→ **TO DO**:
Answer these questions using the column below:
1. How old was the writer's daughter when the writer used to tell the joke?
2. How many people does the column say are collecting unemployment?
3. Who is set to become the first female vice president in U.S. history?

═════ EXERCISE PASSAGE ═════

INDIANAPOLIS — Years ago, when my children were small, I used to tell this joke.
My daughter was just a little more than 2. My son just had been born.
A happy, proud father, I’d tell my friends that they were going to be the first sister and brother to be president of the United States.
Once I told that joke to a female friend I’d known for decades, who wanted to banter a bit and said she was glad I wasn’t forgetting my daughter.
“Well,” I responded, “my son will have an easier time of it.”
“Why?” my friend asked, “because he’s a guy?”
“No,” I said. “Because by the time he gets to the White House, his sister will have served two terms and moved on to being chief justice of the Supreme Court. His big sister will be able to give him some tips — and watch his back.”
My friend laughed.
So did I.
As I said, it was a joke.
But, like many jokes, it had a serious point.
We shouldn’t place artificial limitations on what people, regardless of gender, can accomplish. Doing so hurts them — crushes their dreams and spirits.
And it hurts the rest of us, too.
I’ve been around politics for decades. I’ve come across many people in positions of leadership — female and male — who were capable, committed and driven. I’ve also come across people who not only couldn’t walk and chew gum at the same time, but likely couldn’t do one or the other without significant staff support.
Most of the folks in that latter group — the ones who couldn’t walk or chew gum without detailed instructions — were men. Often, they remained in office for 10, 15 or 20 years.
I’ve also watched female politicians and candidates for political office try to negotiate the minefield of public perceptions about what leaders should be and how women should act.
I’ve seen them work to be tough without seeming threatening. Empathetic without seeming weak. Forceful without being bossy. Human and approachable without seeming to be too emotional.
These are not standards to which we hold male leaders.
We’ve got a president of the United States now who has been indulging in a pity party for two weeks because the election didn’t go his way. As thousands upon thousands of the citizens suffer and die from a raging pandemic and more than 21 million collecting unemployment wonder how they’re going to make it through the days ahead, our commander-in-chief finds whatever corner he can to sit and feel sorry for himself.
I’ve known many women — my mother, my wife, my sister, my daughter, my aunts and my nieces among them — who have suffered more profound disappointments and setbacks than losing an election. None of them — not one — ever surrendered to self-pity so paralyzing she couldn’t work to help others.
But the thing is, none of his followers say Donald Trump is too emotional or too weak to lead.
My point here isn’t that women are tougher and more resilient than men. Nor is it the opposite.
No, my point is that we insult all human beings when we refuse to weigh their potential and contributions based on their specific individual capacities. We also do ourselves a tremendous disservice by depriving our communities and our country of the talents of more than half the population.
Kamala Harris is set to become the first female vice president in U.S. history. It’s too early to know what kind of vice president she will be.
But it’s not too early to make a commitment to judge her on the quality of her service and not on things that shouldn’t matter to anyone but Harris and her family. Nor is it too early to rejoice that, finally, an artificial barrier has fallen.
That’s good for women.
In fact, it’s good for everyone.
My children are older now, in the early days of adulthood. Although both, in their own ways, are politically aware, neither has much interest in ever running for office.
I still want both my children to follow their own paths, free of arbitrary obstruction.
And I’m glad they still give each other tips and watch each other’s back.
Just as all sisters and brothers should.

═════ DATA PROVIDED ═════

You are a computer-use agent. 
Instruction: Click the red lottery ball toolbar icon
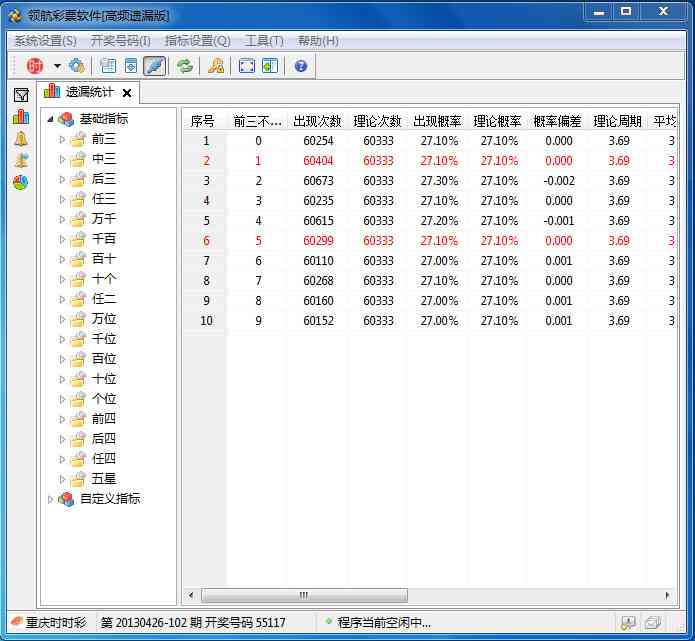[x=35, y=66]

═════

→ **OUTPUT OF THE TASK**:
1. A little more than 2.
2. More than 21 million.
3. Kamala Harris.